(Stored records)
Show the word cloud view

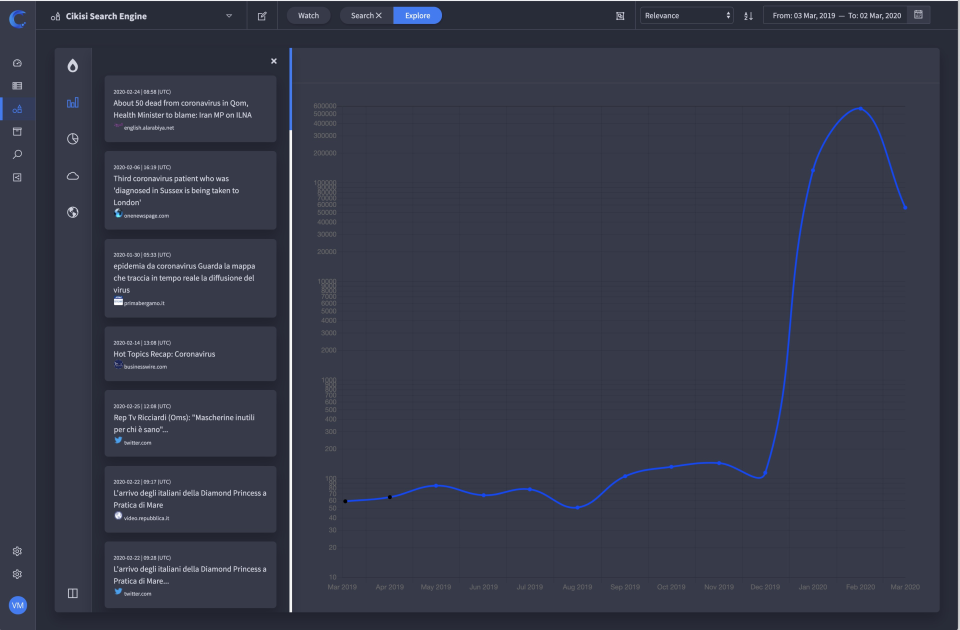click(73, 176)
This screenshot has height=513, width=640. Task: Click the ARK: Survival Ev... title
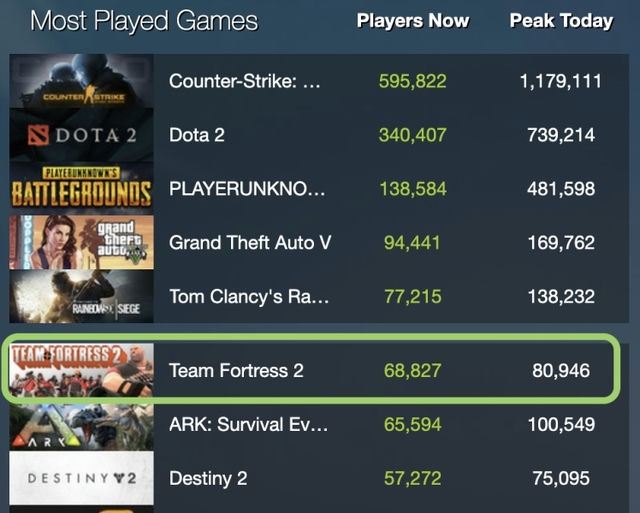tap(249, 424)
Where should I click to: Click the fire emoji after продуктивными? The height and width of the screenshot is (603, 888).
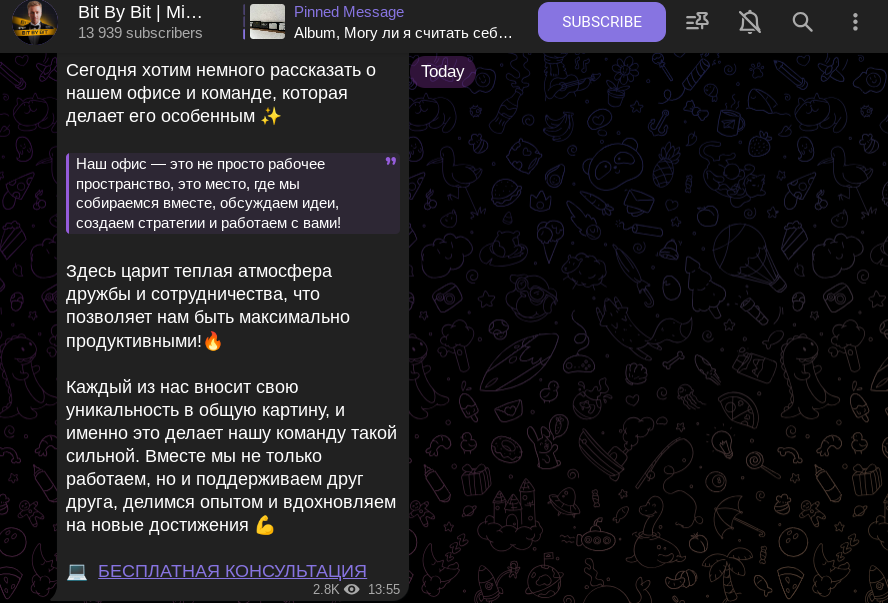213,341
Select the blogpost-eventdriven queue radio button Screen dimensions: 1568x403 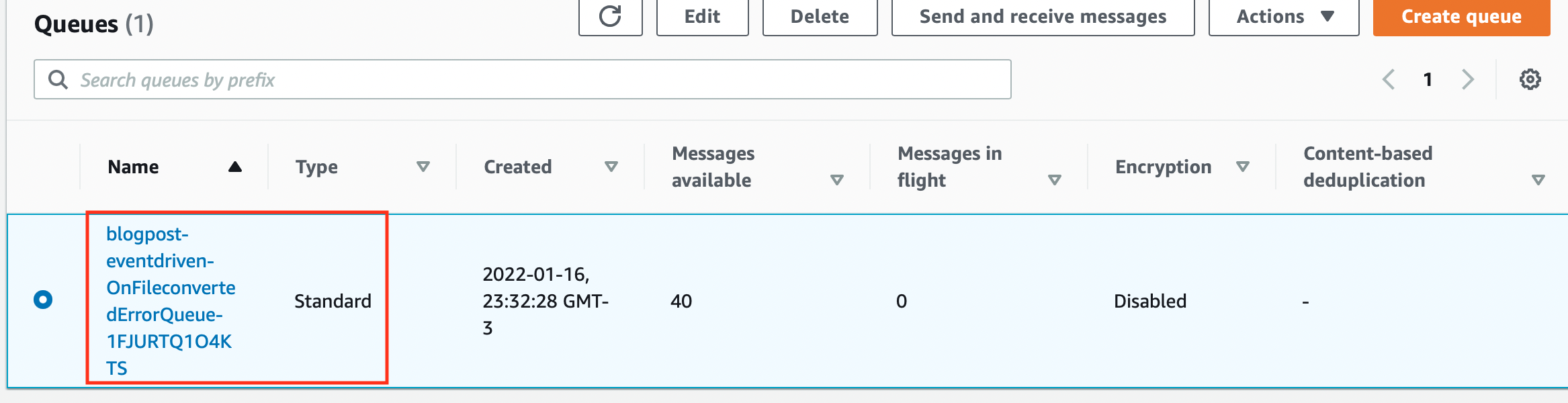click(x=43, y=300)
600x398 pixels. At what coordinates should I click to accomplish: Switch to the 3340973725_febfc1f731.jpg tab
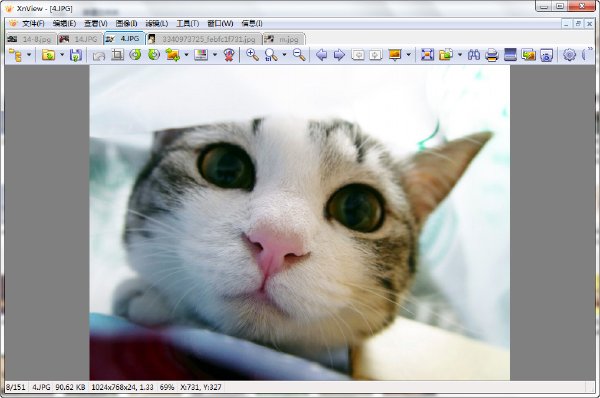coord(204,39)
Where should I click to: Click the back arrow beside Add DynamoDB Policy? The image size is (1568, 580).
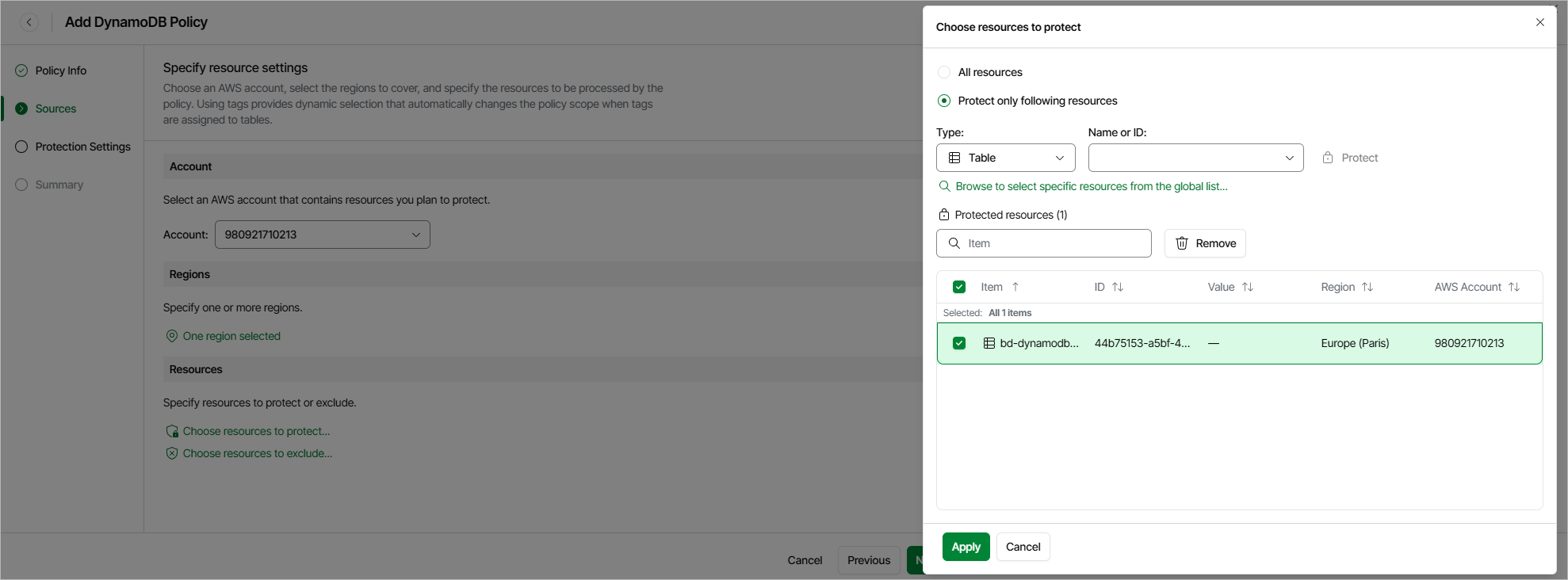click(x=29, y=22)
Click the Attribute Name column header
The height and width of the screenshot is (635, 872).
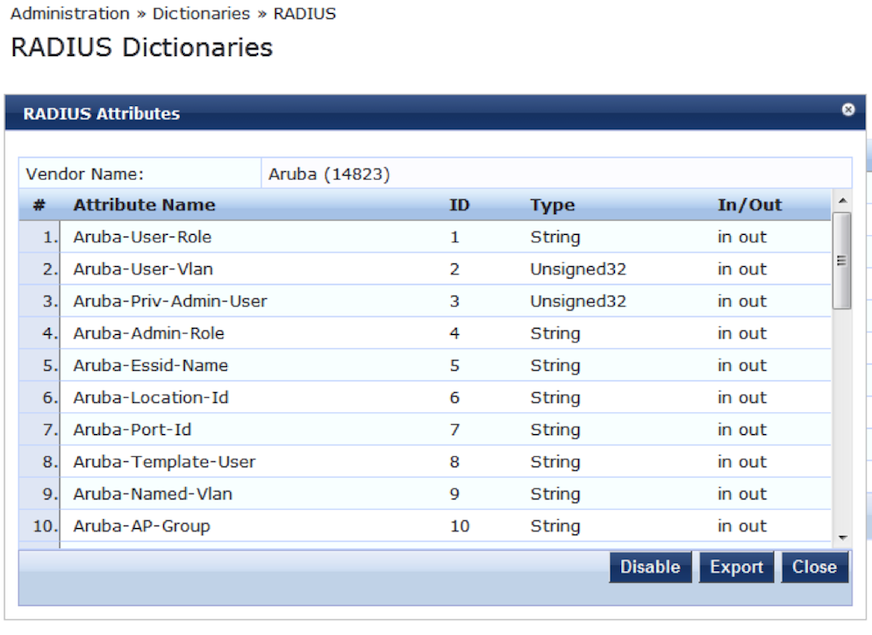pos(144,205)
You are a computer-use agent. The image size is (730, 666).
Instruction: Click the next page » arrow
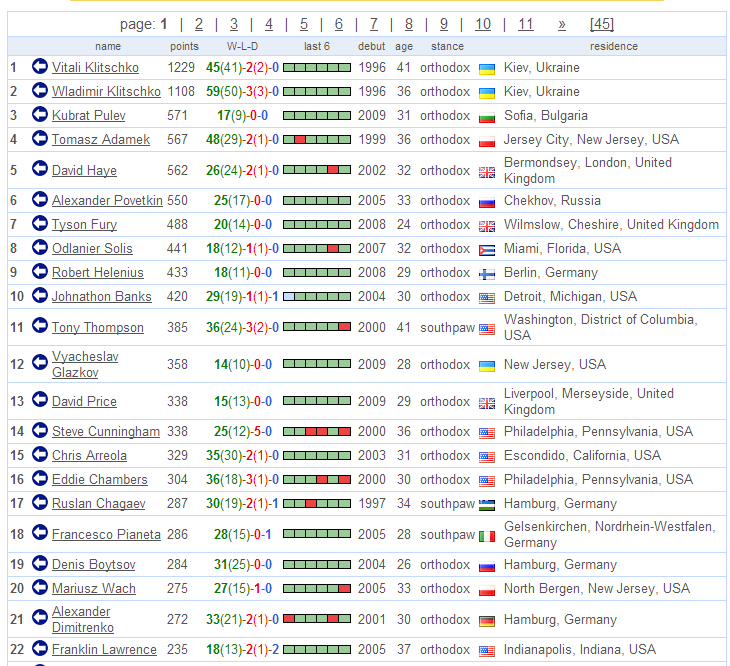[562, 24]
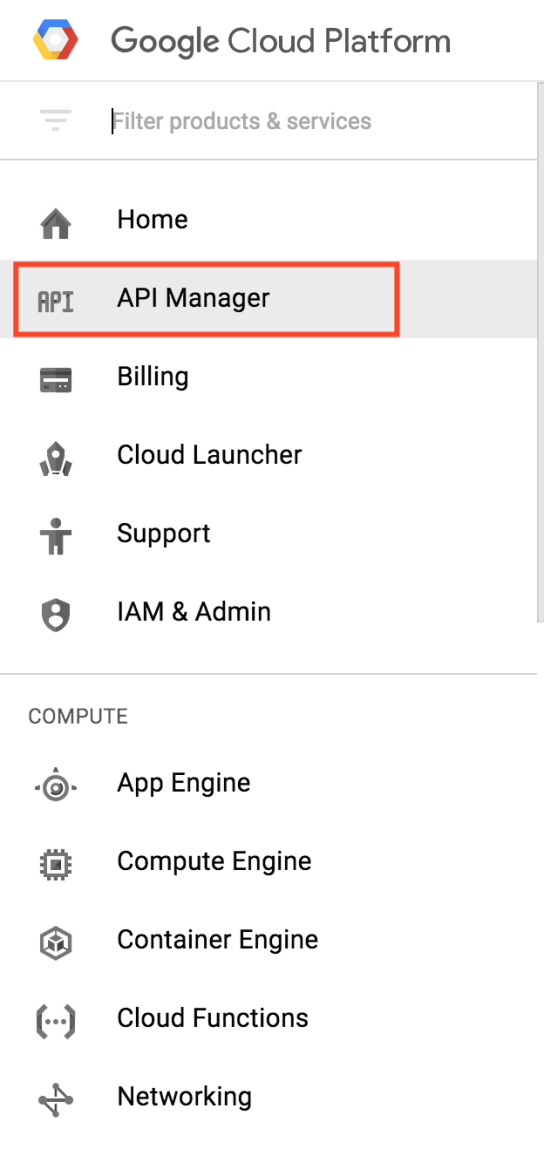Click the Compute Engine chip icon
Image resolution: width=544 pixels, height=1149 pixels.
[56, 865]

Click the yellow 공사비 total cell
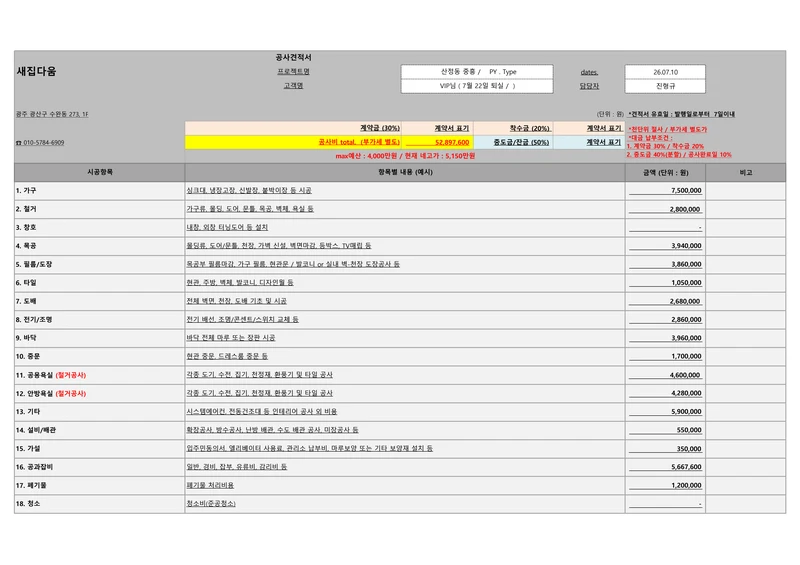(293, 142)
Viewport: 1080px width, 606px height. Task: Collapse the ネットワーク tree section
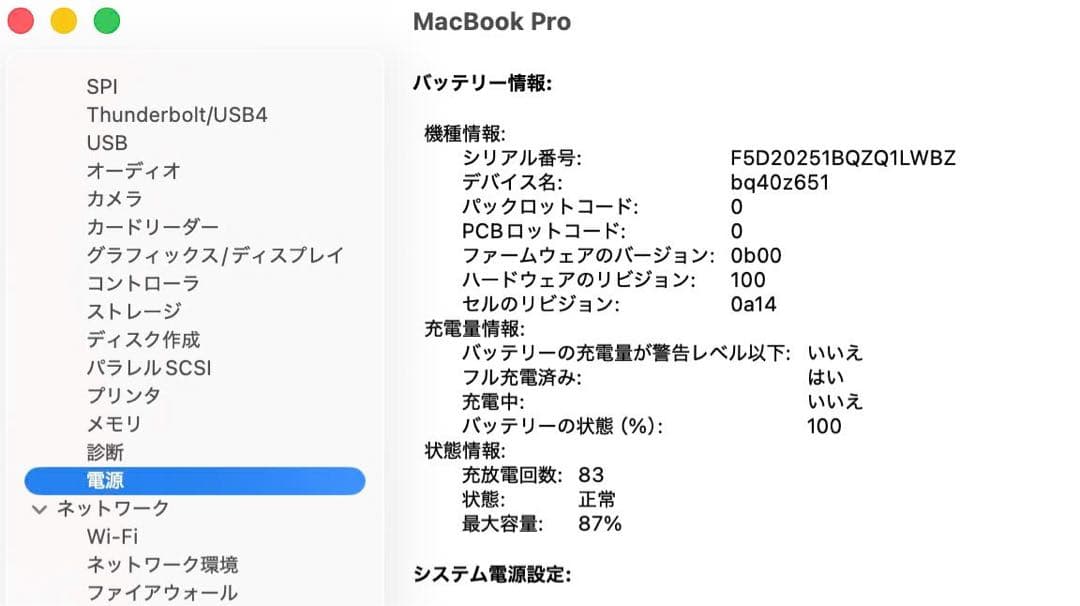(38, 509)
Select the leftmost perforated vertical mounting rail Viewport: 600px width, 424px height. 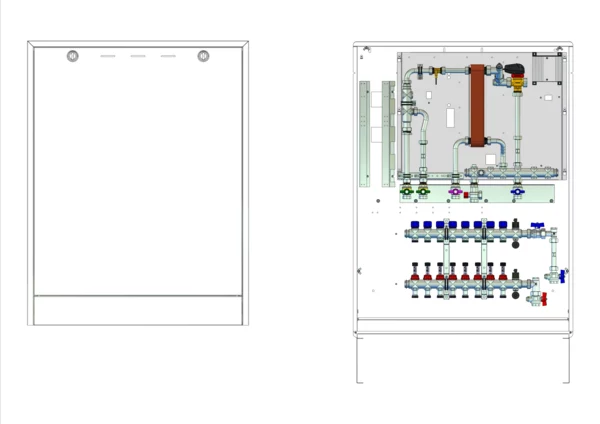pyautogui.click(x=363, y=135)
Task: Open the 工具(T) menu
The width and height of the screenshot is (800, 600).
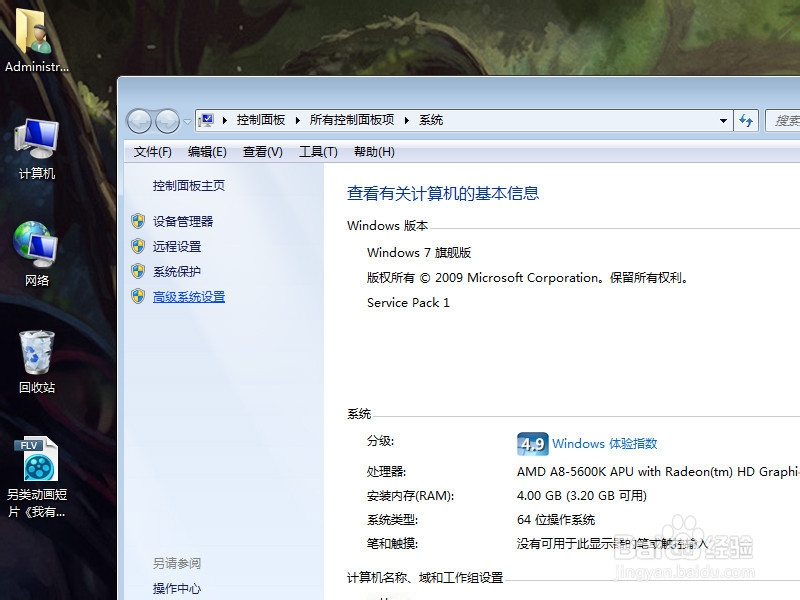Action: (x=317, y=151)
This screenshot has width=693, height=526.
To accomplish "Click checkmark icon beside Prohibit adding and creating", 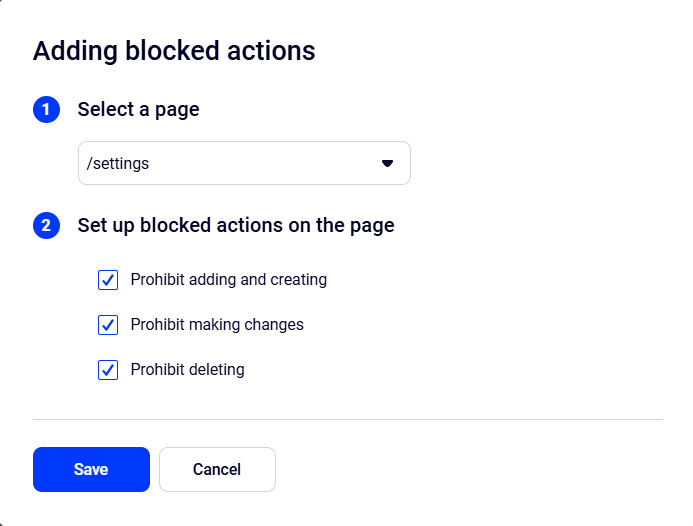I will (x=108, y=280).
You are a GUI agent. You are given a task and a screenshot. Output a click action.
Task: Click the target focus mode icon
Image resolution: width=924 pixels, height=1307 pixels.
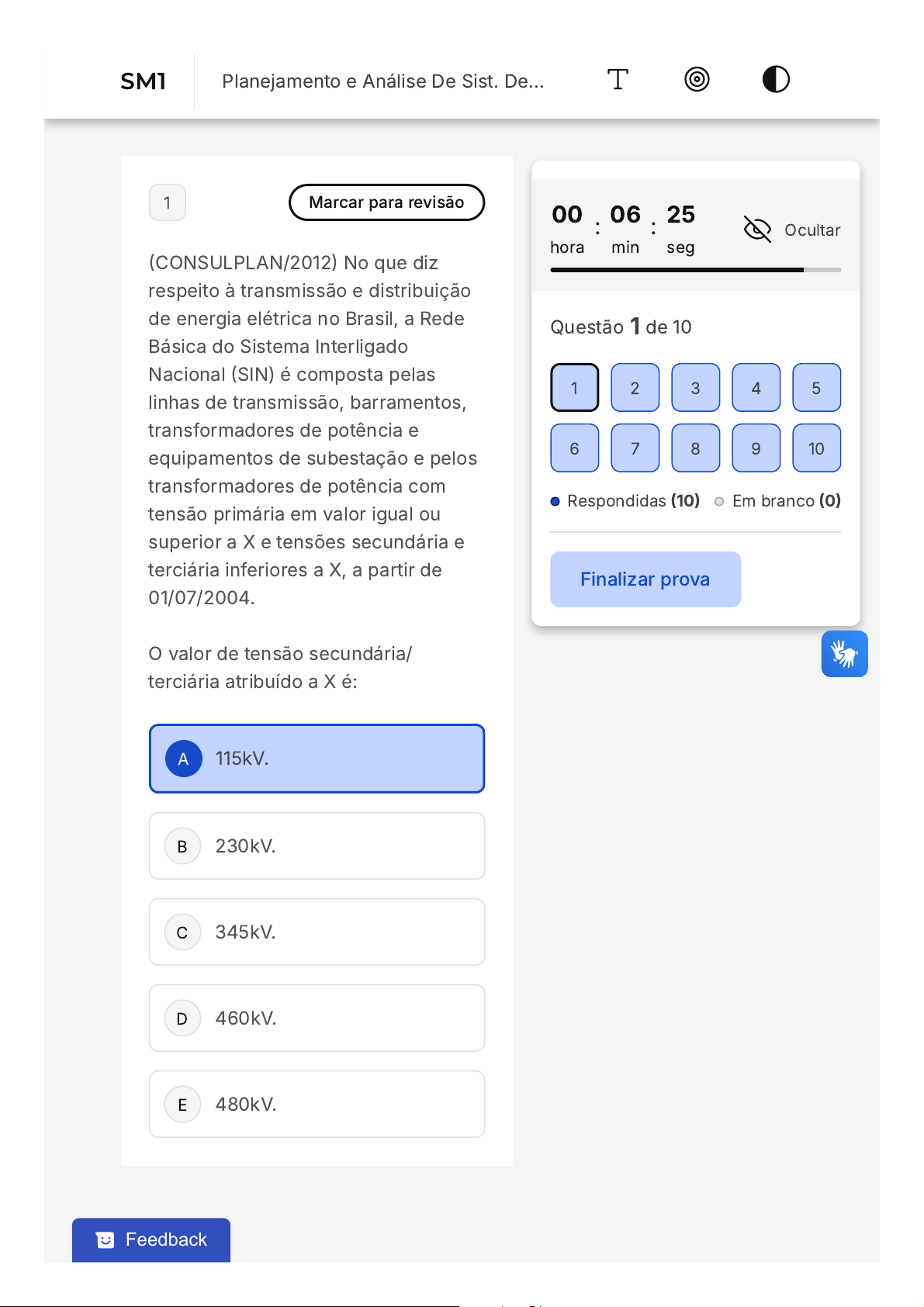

- Exercise requirements: Please give the number of lines in the data above that include the string "agent", and nothing else.

- Output below: 2